When Creatine Supplements Are the Cause
If you take creatine as a fitness supplement, this is worth knowing: creatine supplementation reliably raises serum creatinine levels, but it does not appear to harm the kidneys. A systematic review and meta-analysis in BMC Nephrology found that while creatine users show a modest, consistent increase in blood creatinine, their actual kidney filtration rate (GFR) remains unchanged. The creatinine rise is a predictable chemical byproduct of having more creatine in your muscles, not a sign of kidney damage.
This means creatinine-based estimates of kidney function can be misleading in people who supplement with creatine. If your creatinine is mildly elevated and you take creatine, mention this to your doctor. They may order a cystatin C test or a direct GFR measurement to get an accurate picture of your kidney health rather than relying on creatinine alone. The elevation typically appears within the first week of supplementation and persists as long as you continue taking it.
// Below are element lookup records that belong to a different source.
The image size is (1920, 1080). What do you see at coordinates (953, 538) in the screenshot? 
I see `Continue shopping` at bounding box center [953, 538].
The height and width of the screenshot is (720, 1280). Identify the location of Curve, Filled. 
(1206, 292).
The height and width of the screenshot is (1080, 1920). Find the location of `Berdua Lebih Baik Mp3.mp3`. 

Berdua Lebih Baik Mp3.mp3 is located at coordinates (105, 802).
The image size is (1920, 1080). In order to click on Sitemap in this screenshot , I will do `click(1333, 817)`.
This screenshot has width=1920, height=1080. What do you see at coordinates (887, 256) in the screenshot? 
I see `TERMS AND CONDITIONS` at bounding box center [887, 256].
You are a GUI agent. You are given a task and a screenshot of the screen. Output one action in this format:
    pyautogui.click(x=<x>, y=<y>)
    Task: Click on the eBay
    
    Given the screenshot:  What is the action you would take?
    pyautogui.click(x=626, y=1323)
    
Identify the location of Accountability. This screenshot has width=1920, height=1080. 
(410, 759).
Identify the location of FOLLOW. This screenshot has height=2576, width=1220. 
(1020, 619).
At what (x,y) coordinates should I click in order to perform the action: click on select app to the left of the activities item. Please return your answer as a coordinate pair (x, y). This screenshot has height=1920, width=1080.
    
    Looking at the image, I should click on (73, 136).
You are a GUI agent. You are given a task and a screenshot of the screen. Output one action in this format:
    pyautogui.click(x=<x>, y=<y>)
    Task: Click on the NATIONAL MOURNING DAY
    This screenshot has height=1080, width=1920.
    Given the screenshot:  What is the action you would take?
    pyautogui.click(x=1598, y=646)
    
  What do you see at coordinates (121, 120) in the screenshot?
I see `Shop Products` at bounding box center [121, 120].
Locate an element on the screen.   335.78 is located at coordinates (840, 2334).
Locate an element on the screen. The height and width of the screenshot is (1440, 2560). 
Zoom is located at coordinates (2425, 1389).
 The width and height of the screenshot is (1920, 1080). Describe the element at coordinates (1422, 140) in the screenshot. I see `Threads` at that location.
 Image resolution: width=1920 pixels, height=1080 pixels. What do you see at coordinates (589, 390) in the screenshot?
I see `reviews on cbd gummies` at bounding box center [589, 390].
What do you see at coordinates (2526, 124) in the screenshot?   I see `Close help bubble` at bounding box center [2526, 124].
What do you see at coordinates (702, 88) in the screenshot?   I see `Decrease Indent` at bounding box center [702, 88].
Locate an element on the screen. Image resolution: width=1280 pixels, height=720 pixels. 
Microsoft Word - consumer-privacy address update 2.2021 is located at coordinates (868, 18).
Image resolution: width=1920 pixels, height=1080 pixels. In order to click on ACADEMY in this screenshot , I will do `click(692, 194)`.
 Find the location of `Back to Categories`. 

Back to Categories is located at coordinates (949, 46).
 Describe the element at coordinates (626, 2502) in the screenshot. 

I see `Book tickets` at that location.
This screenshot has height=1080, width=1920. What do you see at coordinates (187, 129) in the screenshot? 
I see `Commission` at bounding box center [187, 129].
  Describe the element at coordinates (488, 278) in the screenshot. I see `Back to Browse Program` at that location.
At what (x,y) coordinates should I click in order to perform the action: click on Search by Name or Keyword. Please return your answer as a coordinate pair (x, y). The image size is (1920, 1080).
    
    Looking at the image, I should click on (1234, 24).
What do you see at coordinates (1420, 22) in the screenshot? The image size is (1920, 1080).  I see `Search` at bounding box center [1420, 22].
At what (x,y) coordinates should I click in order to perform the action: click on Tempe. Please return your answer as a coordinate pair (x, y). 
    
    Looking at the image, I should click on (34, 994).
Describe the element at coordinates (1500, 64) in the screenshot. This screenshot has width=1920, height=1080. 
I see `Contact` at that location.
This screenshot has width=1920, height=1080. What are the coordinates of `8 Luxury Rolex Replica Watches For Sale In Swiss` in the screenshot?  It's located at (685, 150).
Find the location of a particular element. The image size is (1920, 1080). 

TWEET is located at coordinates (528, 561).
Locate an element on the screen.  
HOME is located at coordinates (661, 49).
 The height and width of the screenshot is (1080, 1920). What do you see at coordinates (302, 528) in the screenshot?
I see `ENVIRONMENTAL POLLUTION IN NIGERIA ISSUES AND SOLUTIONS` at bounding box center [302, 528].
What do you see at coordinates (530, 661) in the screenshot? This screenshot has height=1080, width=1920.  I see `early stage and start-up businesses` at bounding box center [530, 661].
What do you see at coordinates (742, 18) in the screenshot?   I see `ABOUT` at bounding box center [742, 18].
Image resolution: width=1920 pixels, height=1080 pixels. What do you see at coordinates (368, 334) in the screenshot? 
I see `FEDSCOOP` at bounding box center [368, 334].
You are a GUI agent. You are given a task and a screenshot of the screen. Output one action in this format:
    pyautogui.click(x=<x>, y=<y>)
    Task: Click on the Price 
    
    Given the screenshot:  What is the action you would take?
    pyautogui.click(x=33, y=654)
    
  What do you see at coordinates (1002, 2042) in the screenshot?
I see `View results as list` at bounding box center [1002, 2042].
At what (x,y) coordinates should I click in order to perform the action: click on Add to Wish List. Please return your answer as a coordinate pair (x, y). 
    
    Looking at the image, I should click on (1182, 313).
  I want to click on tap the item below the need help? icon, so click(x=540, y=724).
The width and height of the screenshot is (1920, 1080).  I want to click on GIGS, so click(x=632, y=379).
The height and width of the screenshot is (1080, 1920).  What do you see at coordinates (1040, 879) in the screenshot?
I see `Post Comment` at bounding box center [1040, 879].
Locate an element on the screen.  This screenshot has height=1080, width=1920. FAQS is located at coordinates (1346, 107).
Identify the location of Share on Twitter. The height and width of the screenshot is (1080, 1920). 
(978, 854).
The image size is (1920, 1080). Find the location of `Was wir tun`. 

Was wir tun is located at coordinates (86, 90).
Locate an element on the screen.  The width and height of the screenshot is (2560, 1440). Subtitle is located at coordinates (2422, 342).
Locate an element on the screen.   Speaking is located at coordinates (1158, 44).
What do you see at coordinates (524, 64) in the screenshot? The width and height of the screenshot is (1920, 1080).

Warning Signs That Need Urgent Attention
Most cases of mildly elevated BUN and creatinine are managed gradually through the steps above. But a rapid rise in these markers can signal acute kidney injury, which is a medical emergency. Watch for reduced urine output (producing noticeably less than usual), swelling in the legs, ankles, or feet, shortness of breath, confusion, nausea with loss of appetite, pain below the rib cage on either side, or an irregular heartbeat. In severe cases, seizures can occur.
If you have lab results showing significantly elevated kidney markers alongside any of these symptoms, this warrants immediate medical evaluation. Acute kidney injury is often reversible when caught early, but delays in treatment can lead to permanent damage or the need for dialysis.